Canyon heron II

(For context, read the post before this one first.)

So I need to start carrying a camera. No. I don’t. If the heron story has begun to seem unreasonable, too impossible, it is so only to non-believers.

I am writing this all wrong.

What I want to do is celebrate, but I don’t know how. I don’t know who to share this with, who would appreciate it most. It is my story, and perhaps inexplicable to everyone except me and my sisters.

Yesterday morning, I wrote about Leah’s secret. It reminded me of my mother’s death, and so I wrote another entry, about my Mum dying, and my car. As I was saving it, I wondered if I would see the heron that day. I haven’t seen it in a while. I looked out my window, at the green light trapped between the trees and my slider doors, at the petunias and ivy geraniums spilling over the edges of the planters. The bronze heron that sits in my garden looked back at me unblinkingly. I wished I could see a real one fly by. The last time I felt this way, a kind of darkness pushing into me, memories fluttering in the margins of my thoughts, the heron stood by the freeway exit, not five feet away as I passed in my car.

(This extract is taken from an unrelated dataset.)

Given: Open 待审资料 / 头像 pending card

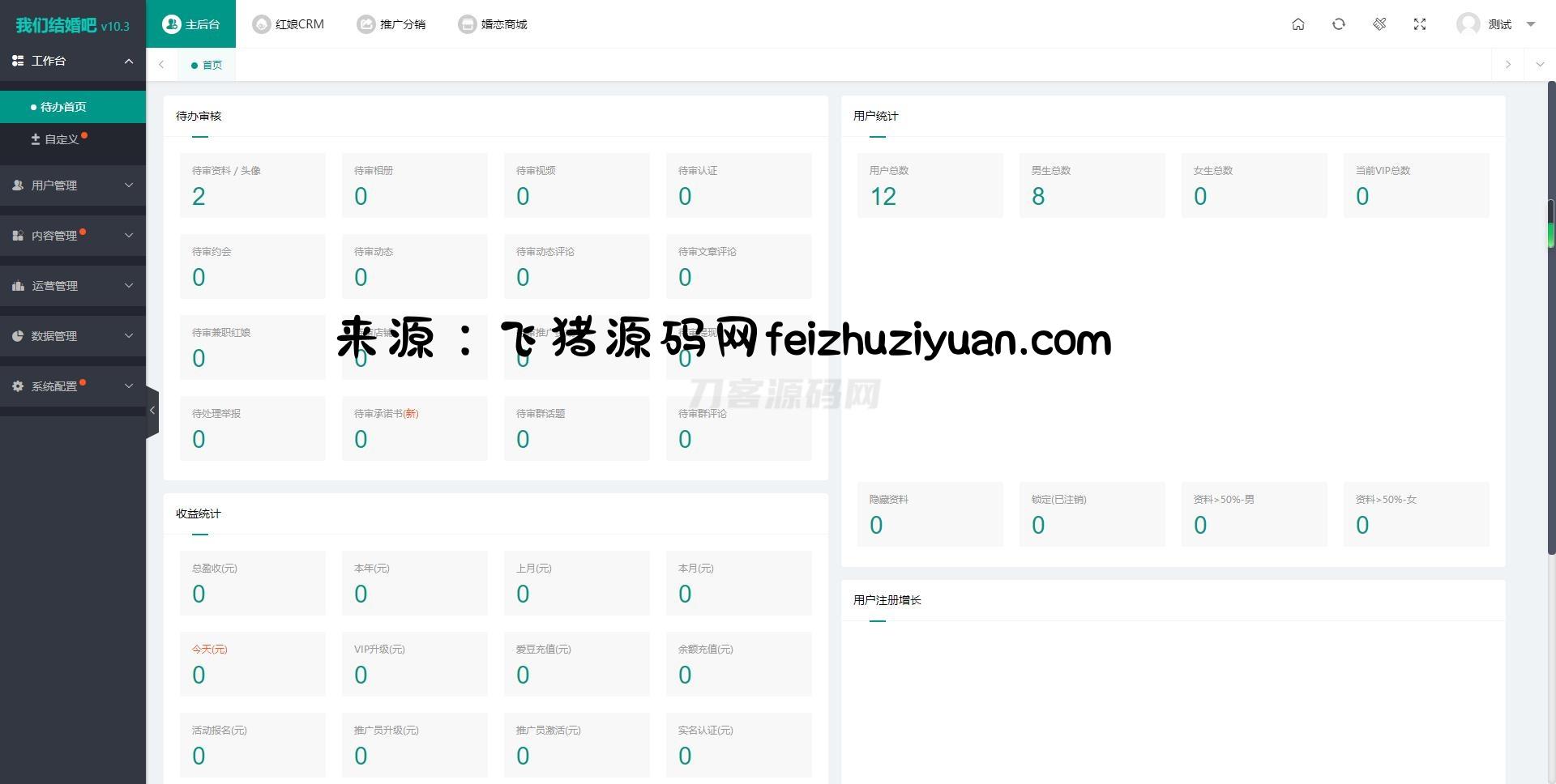Looking at the screenshot, I should [252, 185].
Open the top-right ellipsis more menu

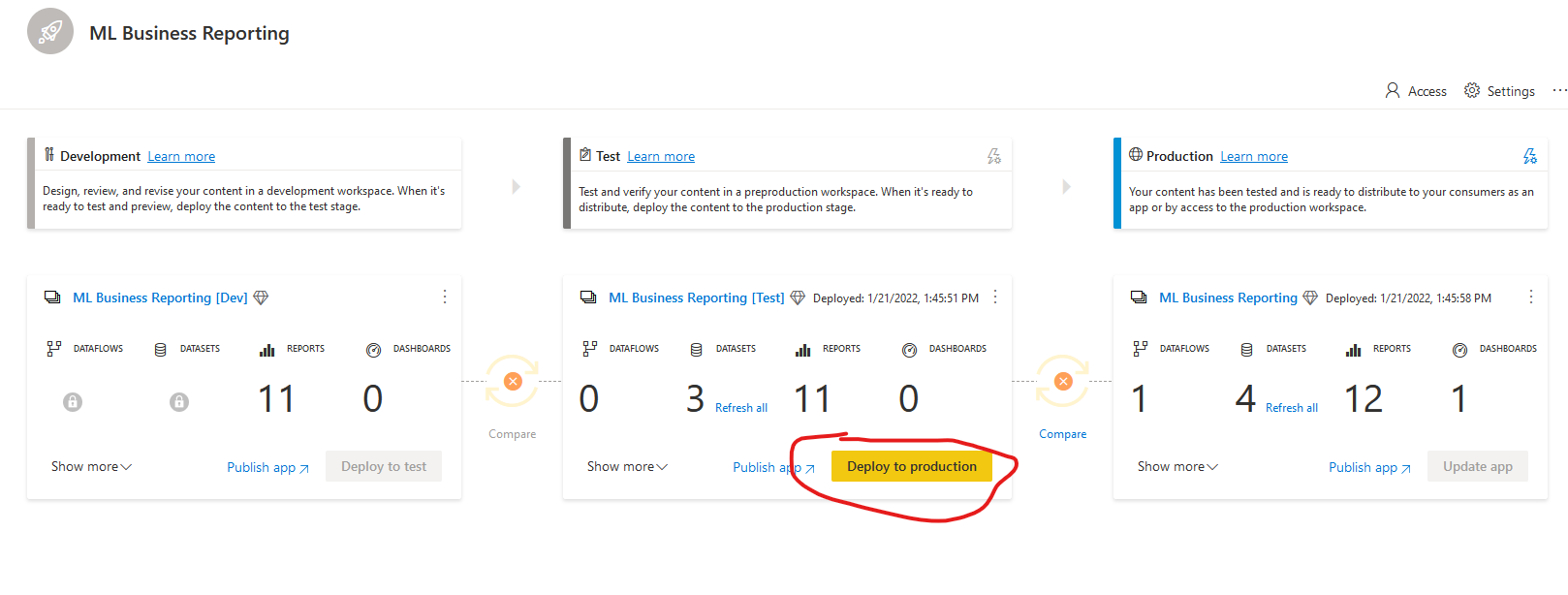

Later, I had a typical adolescent fight with my strong-willed daughter, and I felt the usual gloom such incidents trigger in me. These are the kinds of days the heron has come in the past to comfort me, I thought. But I didn’t expect it. I couldn’t expect it. It does not come as a sign, on command. It comes only when I don’t expect it, and yet in retrospect its presence always makes absolute sense.

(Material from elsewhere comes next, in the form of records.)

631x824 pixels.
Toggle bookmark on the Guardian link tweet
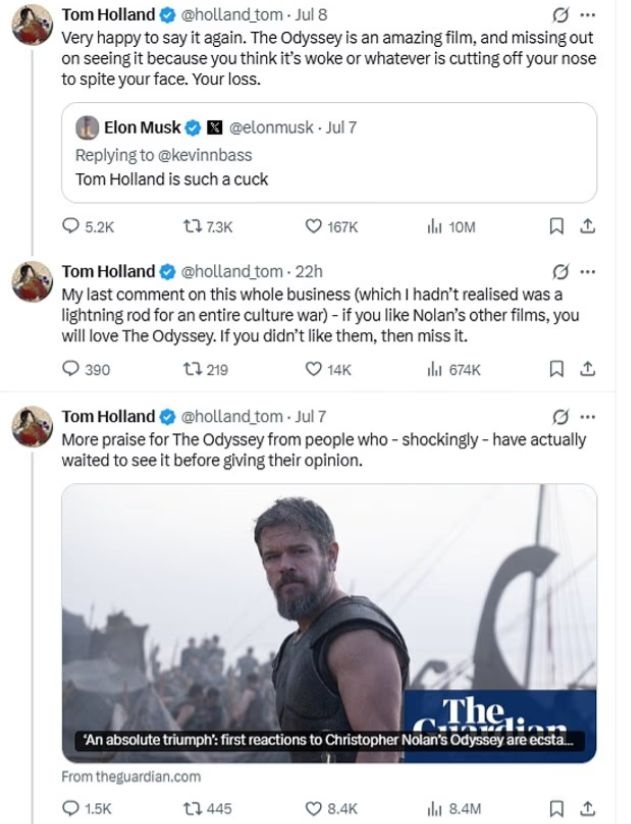(556, 808)
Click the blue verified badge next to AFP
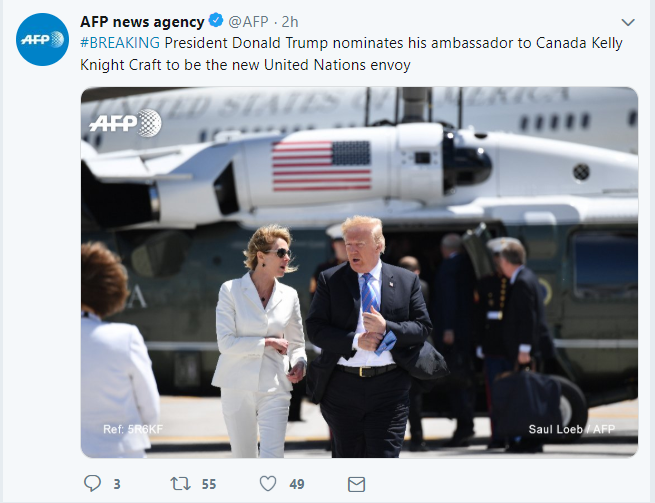The image size is (655, 503). [216, 20]
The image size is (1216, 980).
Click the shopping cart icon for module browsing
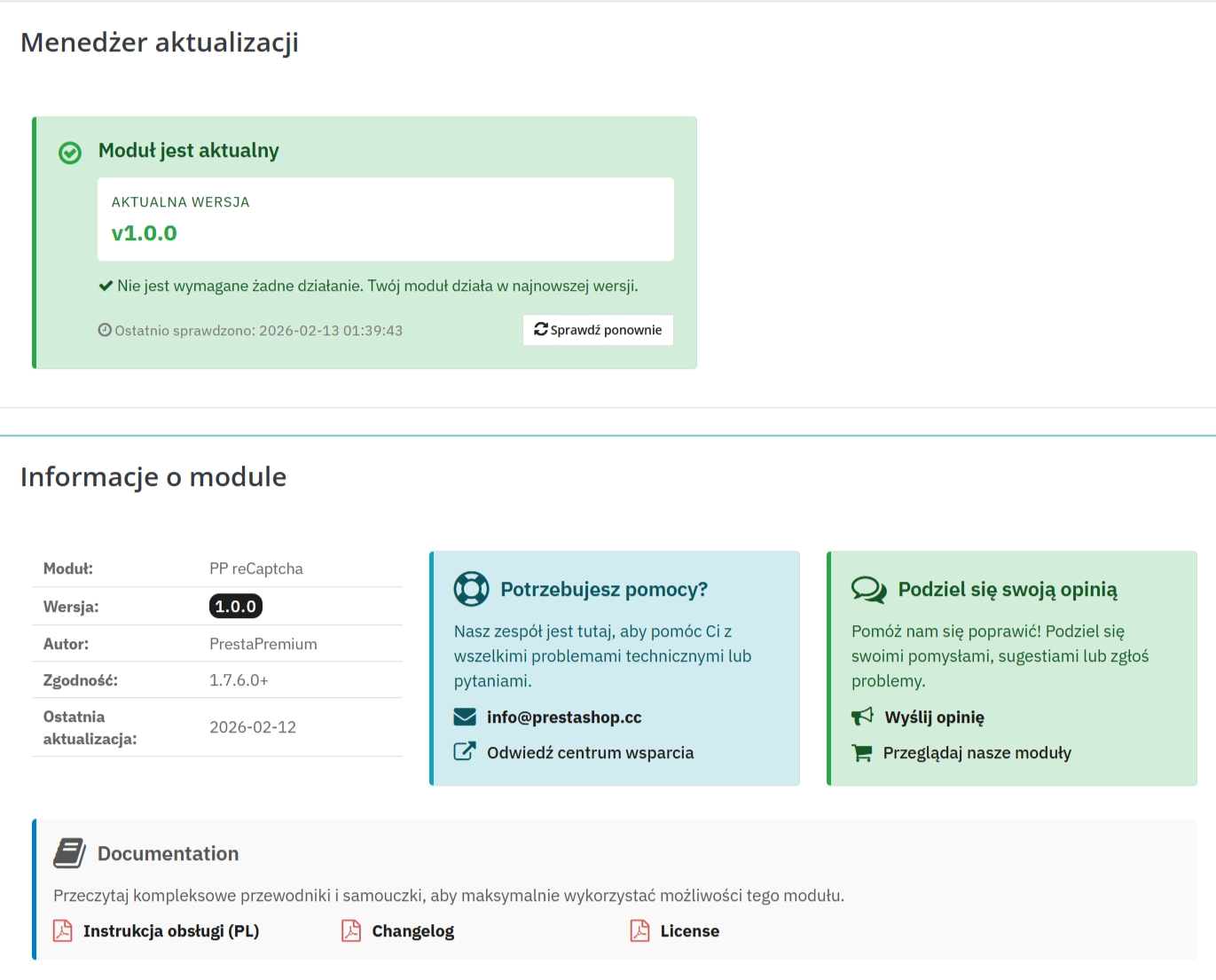point(861,752)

Later, this afternoon, I went for a walk in the canyon. It’s been a long time since I’ve spent the $4 in gas money to drive to there, but I was in the kind of mood that only the canyon seems able to soothe. I was walking along, feeling grumpy and lonely and wondering when the challenge of raising a teenager alone will finally diminish, at what point I will finally be able to breathe deep and say, “It’s over now.” And I rounded a corner, and there on the bridge was the heron, maybe 20 yards away. We stood, watching each other, for five minutes I think, and the dogs, who saw it too, never went after it. They love chasing birds. Any other large mobile creature they would have jetted after. But they stood in the shade, calm, watching the heron as I watched it.

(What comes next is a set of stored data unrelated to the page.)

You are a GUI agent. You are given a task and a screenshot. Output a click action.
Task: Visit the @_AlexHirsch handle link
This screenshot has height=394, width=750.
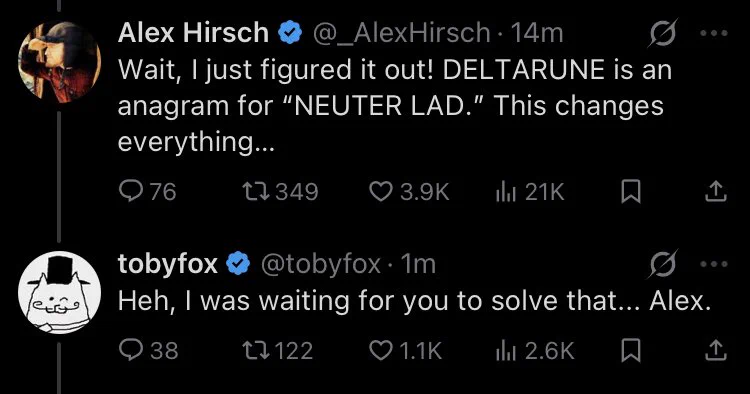401,33
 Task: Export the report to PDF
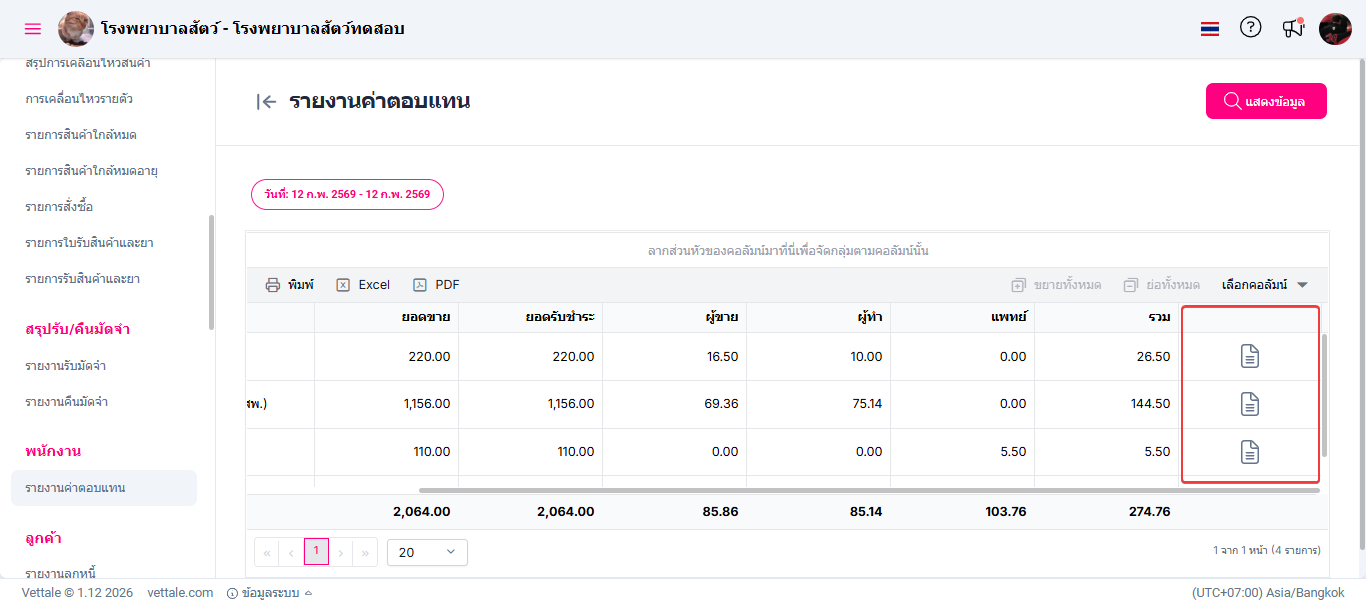click(x=436, y=285)
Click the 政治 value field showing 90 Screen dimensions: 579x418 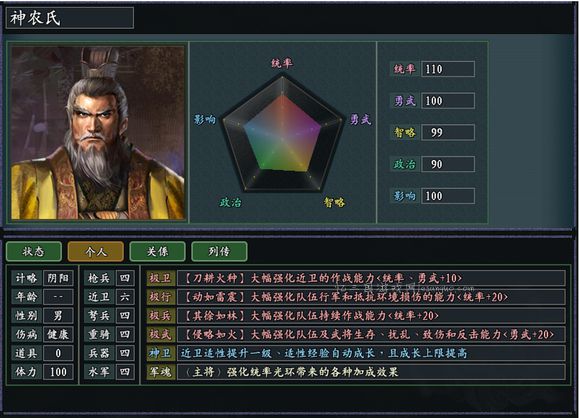click(x=448, y=164)
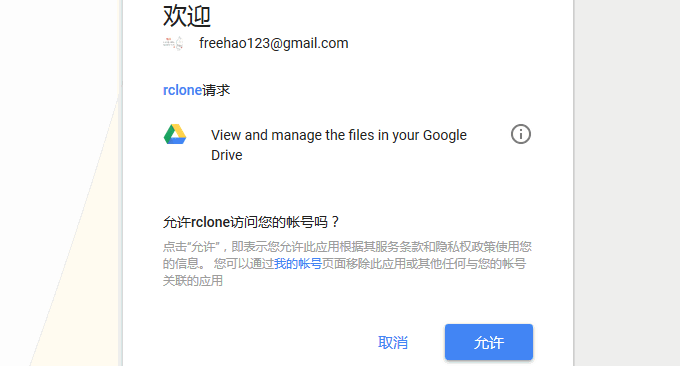This screenshot has width=680, height=366.
Task: Click the blue 允许 button
Action: click(489, 342)
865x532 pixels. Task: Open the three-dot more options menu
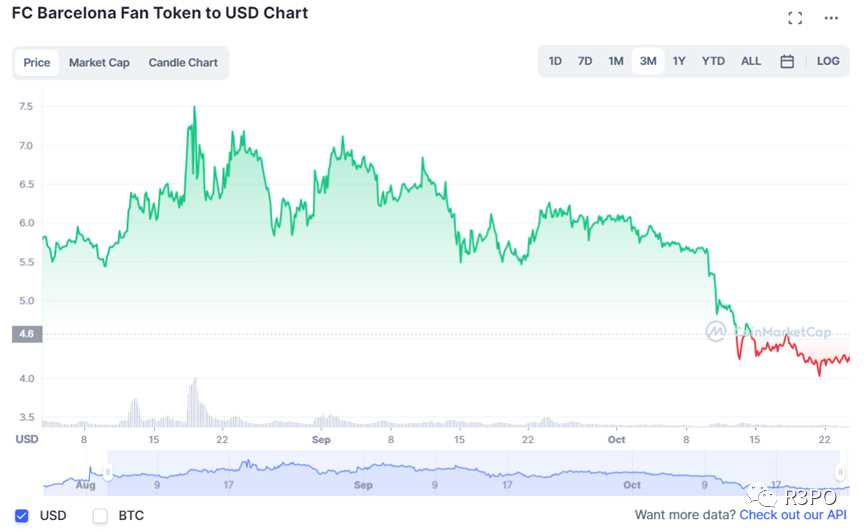(x=831, y=18)
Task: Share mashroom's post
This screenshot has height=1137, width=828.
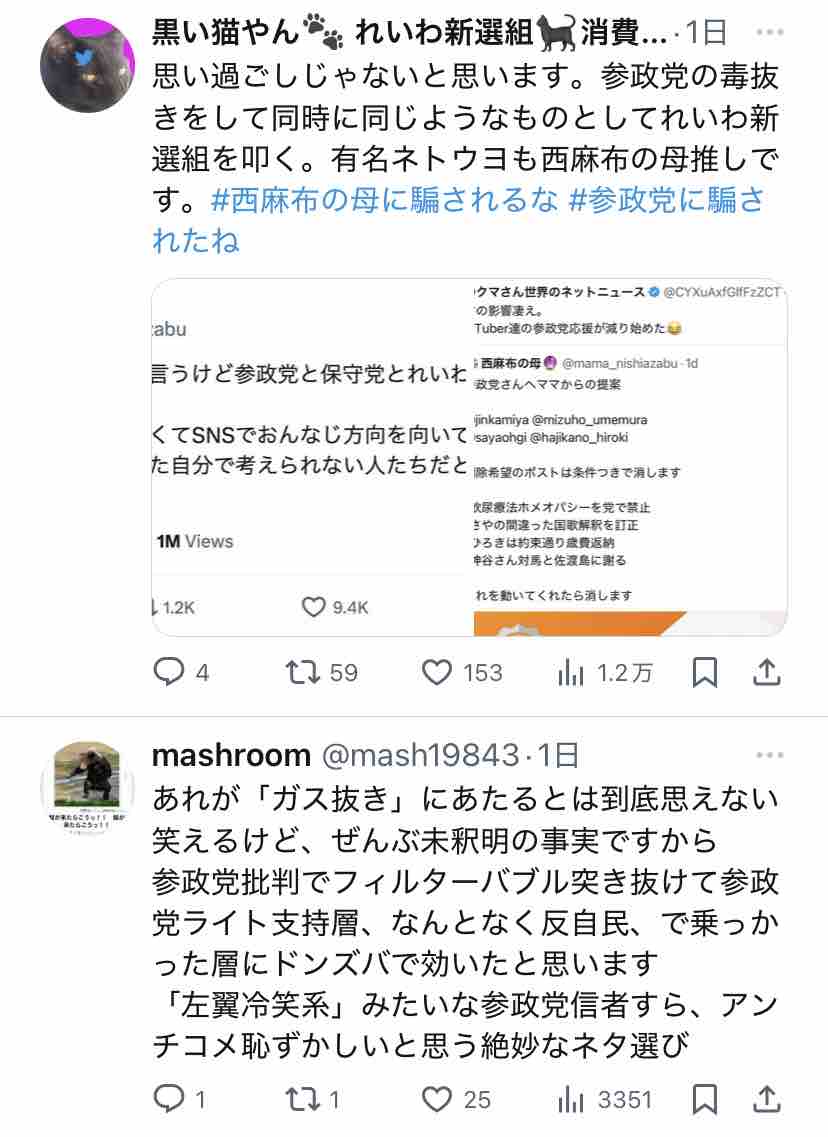Action: point(766,1099)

Finally it turned and stepped down off the edge of the converted railway bridge and onto the center, and then it walked across, with long, delicate strides, and stepped up on the other side. It turned to give me one last look, and then lifted off into the dappled air and around the corner.

I have seen a heron in the canyon twice in all the days I’ve walked it. Once was the first day I took Sadie to the canyon after her illness, in fulfillment of a promise I’d made while she was in the hospital. The second time was yesterday.

3 responses to “Canyon heron II

  1. (o)

    Ach, sorry the times are hard with your daughter.

    xoxo

  2. You spoke of celebration. Thanks so much for letting us celebrate the appearance of the heron in the canyon with you.

  3. No coincidence, Tky. Thank you.